# Owen Notation



## Owen (Dec 2, 2011)

Okay, you may remember me mentioning "Owen Notation" several months ago. (Here)

It is about time that it comes to fruition! Here is goes:

Owen notation is based off the idea of turns being notated by two letter combinations, strung together into easy-to-read, and easy to memorize data strings.

For simplicity sake, I'll show you in comparison to "standard" notation, for the basic moves.

R = Ce
R' = Ca
L = Pe
L' = Pa
U = Se
U' = Sa
D = De
D' = Da
F = Fe
F' = Fa
M = Je
M' = Ja (M follows R)
E = Le
E' = La

For double turns, you just slam "m" to the end.

So, that's how basic moves work. The R U R' U' trigger would be CeSeCaSa. Fun and simple!

Here are some more advanced moves:

*Cube rotations*


x = Eh
x' = Ek
y = Oh
y' = Ok
z = Ah
z' = Ak



*Wide turns
*

You simple insert "i" between the two letters of the moves.

D would be "Die", M would be "Jie", etcetera.





I hope you enjoy, and start using this notation. I will add more to this post, so tell me if I missed anything.

THE T-PERM would look like:

CeSeCaSaCaFeCemSaCaSaCeSeCaFa


----------



## 4. (Dec 2, 2011)

Nice, but I think Ce/Se and Ca/Sa could be easily confused.


----------



## Andrew Ricci (Dec 2, 2011)

I dislike that even basic moves and rotations have two letters per single turn. Maybe Ca and Ce could be switched to C and Ca, but that's just like standard notation so what's the use? Plus, this will be much more difficult to memorize, since only Fa/Fe is similar to the actual face name. Sorry to say, but I just find it unnecessary.


----------



## Kirjava (Dec 3, 2011)

The problem with proposing a new notation is that it will be extremely difficult to get it adopted.

The problem with this notation is that the letters appear nonsensically assigned and things like Siem/Ciem sound almost exactly the same.

What's wrong with our current notation?


----------



## RNewms27 (Dec 3, 2011)

theanonymouscuber said:


> I dislike that even basic moves and rotations have two letters per single turn. Maybe Ca and Ce could be switched to C and Ca, but that's just like standard notation so what's the use? Plus, this will be much more difficult to memorize, since only Fa/Fe is similar to the actual face name. Sorry to say, but I just find it unnecessary.


 
If you remember R because it starts with the same letter as RIGHT, then it may be a problem for you. Audio memory will probably be simple for memorizing algs.


----------



## Owen (Dec 3, 2011)

Kirjava said:


> The problem with proposing a new notation is that it will be extremely difficult to get it adopted.
> 
> The problem with this notation is that the letters appear nonsensically assigned and things like Siem/Ciem sound almost exactly the same.
> 
> What's wrong with our current notation?


I believe I've explained this to you. In the standard notation M follows L. The current notation cannot be pronounced. The current notation is NO FUN. 

"C" is pronounced like it is in "Cat".


----------



## Sa967St (Dec 3, 2011)

The notation is clearly not useful for people who speak languages that don't primarily use Roman letters. 

I doubt it'd be useful for anyone. Who wants to see a system with 13 different letters being involved? 

Why is it important to you for algs to be 'pronounced'?


----------



## asportking (Dec 3, 2011)
● ● ● ●
• [EXERCISE SET]:
1. From the Owen Notation thread, list the Owen notation code for each of the six cube rotations.
2. According to the Owen Notation thread, what is added to the end of a move to show a double turn?
3. Copy the passage of the Owen Notation thread from "## Andrew Ricci" to "Kirjava (Dec 3, 2011)", substituting "pointless" for "unnecessary".

• [GIVEN MATERIAL]:
● ● ● ●
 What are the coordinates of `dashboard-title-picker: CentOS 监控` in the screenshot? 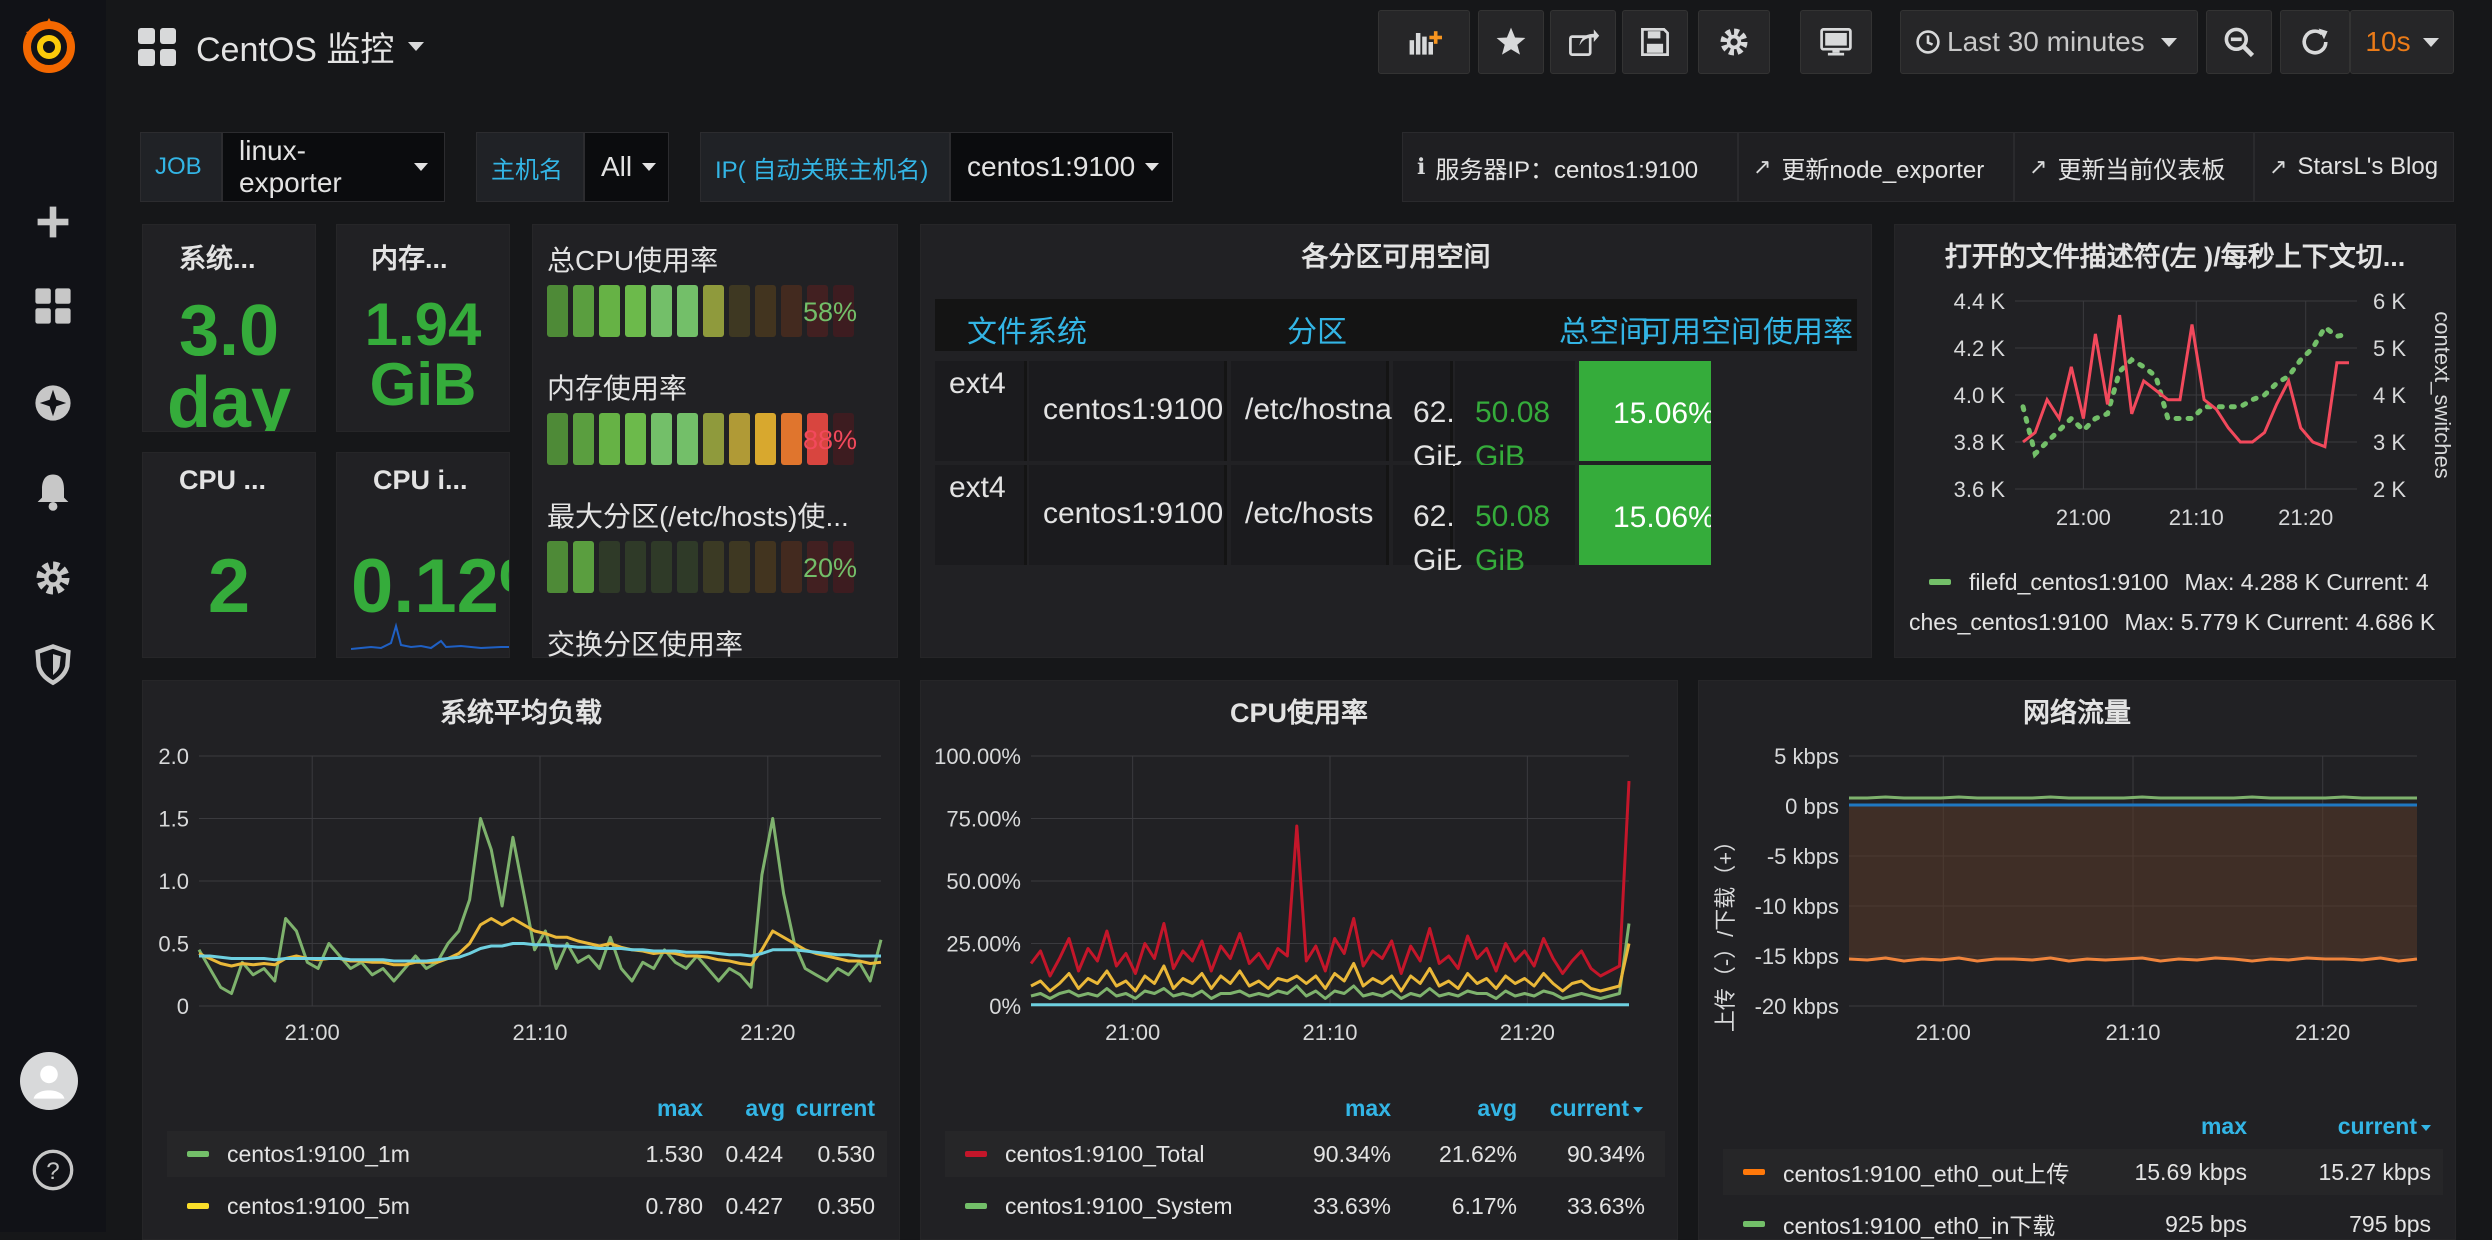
● ● ● ●
• [ANSWERS IN ORDER]:
1.
x = Eh
x' = Ek
y = Oh
y' = Ok
z = Ah
z' = Ak

2. The letter "m".

3.
## Andrew Ricci (Dec 2, 2011)

I dislike that even basic moves and rotations have two letters per single turn. Maybe Ca and Ce could be switched to C and Ca, but that's just like standard notation so what's the use? Plus, this will be much more difficult to memorize, since only Fa/Fe is similar to the actual face name. Sorry to say, but I just find it pointless.


----------



## Kirjava (Dec 3, 2011)